Relative transcript levels of pyrimidine nucleotide metabolism genes in pyd mutants. Arabidopsis seedlings (16-d-old) grown on plates containing half-strength Murashige and Skoog (MS) medium with 0.5% sucrose were analysed by quantitative real-time reverse transcriptase-polymerase chain reaction (RT-PCR). Values are calculated as the difference of the Ct value from EF1α taken to the power of efficiency. Each bar represents the expression of the gene in question in the respective mutant relative to the expression in the wild-type. Each bar represents the mean values of six individual seedlings. Measurements were repeated twice. Significant differences (P < 0.05) using unpaired two-tailed t-tests are marked with an asterisk. CARA, carbamoylphosphate synthase, small subunit EC 6.3.5.5; CARB, carbamoylphosphate synthase, large subunit EC 6.3.5.5; NDK, nucleoside diphosphate kinase EC 2.7.4.6; PYRB, aspartate transcarbamoylase EC 2.1.3.2; PYRC, dihydroorotase EC 3.5.2.3; PYRD, dihydroorotate dehydrogenase EC 1.3.99.11; PYRFF, UMP synthase EC 2.4.2.10 and EC 4.1.1.23; PYRR, uracil phosphoribosyl transferase EC 2.4.2.9; UK, uridine kinase EC 2.7.1.48; UMK, uridine monophosphate kinase EC 2.7.4.4; UPRT, uracil phosphoribosyl transferase-like EC 2.4.2.9; URH, uridine nucleosidase EC 3.2.2.3.

Fig. 8

Growth of wild-type PYD and pyd mutant Arabidopsis plants in sterile culture on media containing either no nitrogen (−N), or 1 mm uracil (1 mm Ura). Complete rosettes were harvested after 38 d of growth and the fresh weight was recorded. Values represent the means ± standard error of at least 22 individual seedlings.

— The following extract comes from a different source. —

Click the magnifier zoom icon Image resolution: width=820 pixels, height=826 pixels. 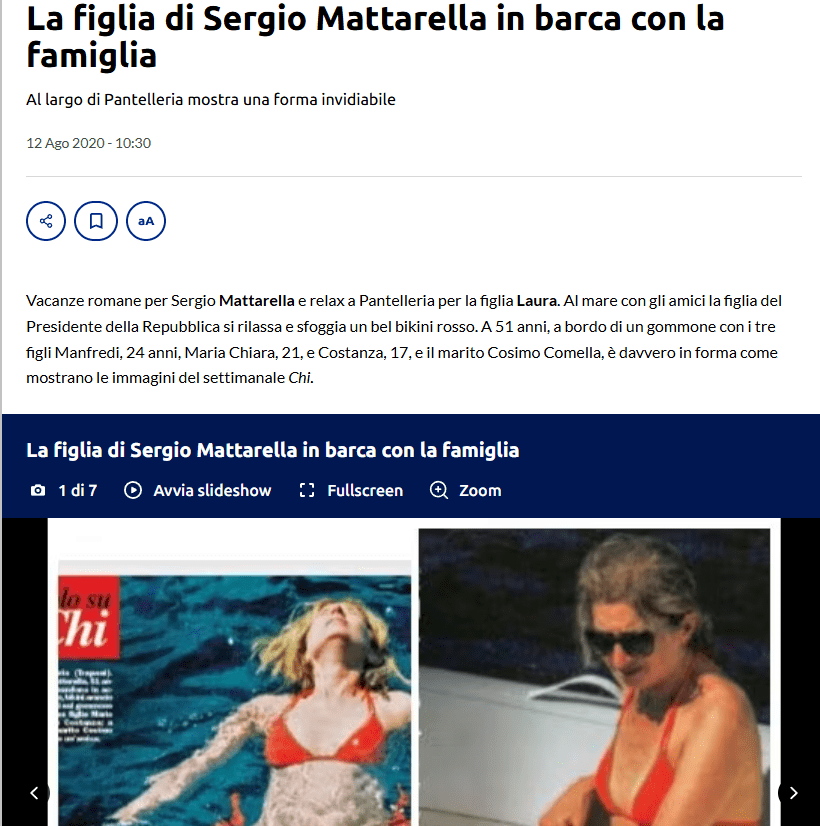point(439,490)
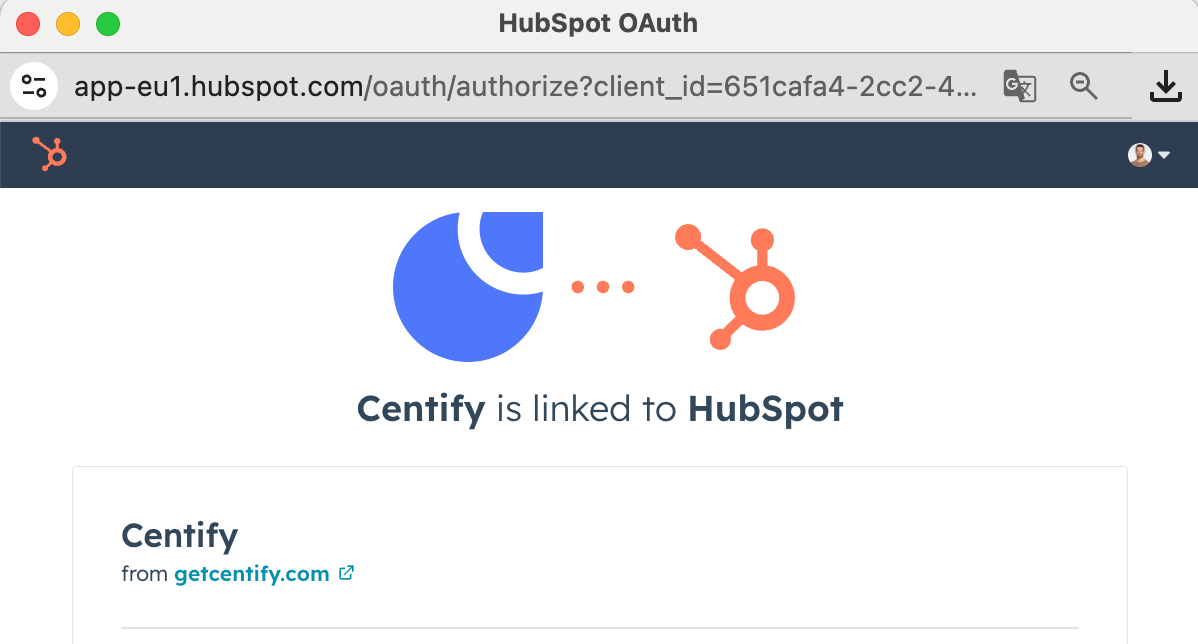Click the HubSpot OAuth window title
Viewport: 1198px width, 644px height.
[598, 23]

Significant differences compared with PYD in each group (P < 0.05) using unpaired two-tailed t-tests are marked with an asterisk.

Fig. 7

[2-¹⁴C]-Uracil (Ura) metabolism by Arabidopsis seedlings. (a) Total incorporated label and distribution within catabolic (¹⁴CO₂), perchloric acid (PCA)-soluble (nucleobases, nucleosides, nucleotides, nucleoside diphosphate sugars) and PCA-insoluble (DNA and RNA) pools. Data are expressed on a nmol Ura g⁻¹ fresh weight basis and represent the means ± standard error of three biological replicates. Unpaired two-tailed t-tests were used to compare labelling data for wild-type PYD and pyd mutant plants. Significant differences with P < 0.05 are labelled with an asterisk. (b) Metabolite labelling as a percentage of total incorporated Ura. The size of the circle represents the amount of Ura that was taken up by the respective seedling culture.